Start of Dataset records

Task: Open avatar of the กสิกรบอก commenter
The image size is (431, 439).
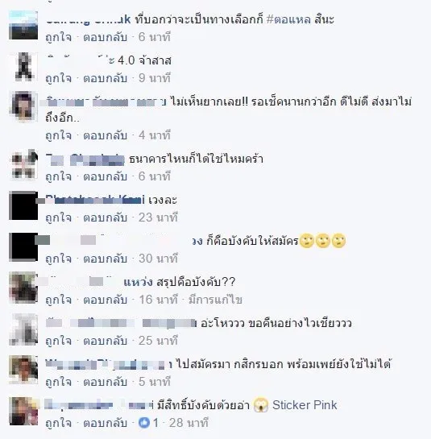Action: [x=23, y=370]
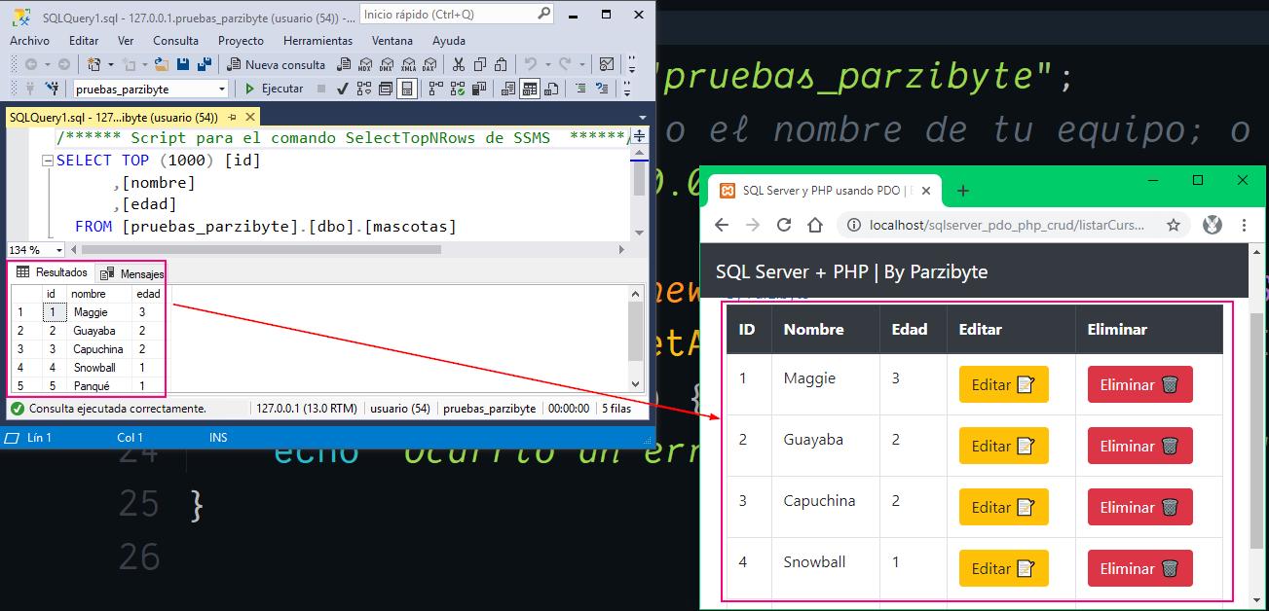The image size is (1269, 611).
Task: Click the Nueva consulta toolbar button
Action: (x=277, y=64)
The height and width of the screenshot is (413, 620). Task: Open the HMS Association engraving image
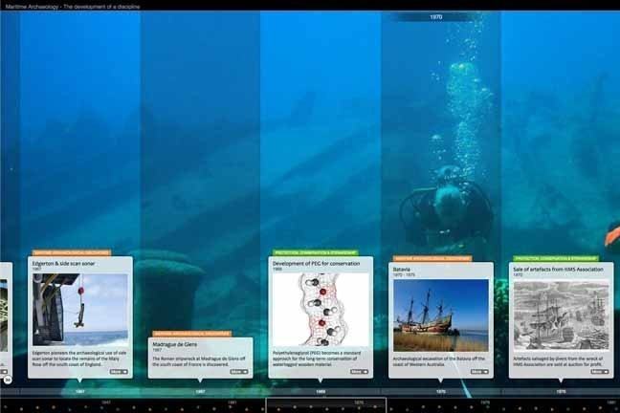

End of Dataset records

▶ **Work to be completed**
Output only the lines running from the line with "The image size is (431, 439)." through the last line of the entries above, inclusive, with pictures excluded.

▶ **Solution to the problem**
The image size is (431, 439).
Action: [x=23, y=370]
The image size is (1269, 611).
Task: Click the Nueva consulta toolbar button
Action: (x=277, y=64)
The height and width of the screenshot is (413, 620). Task: Open the HMS Association engraving image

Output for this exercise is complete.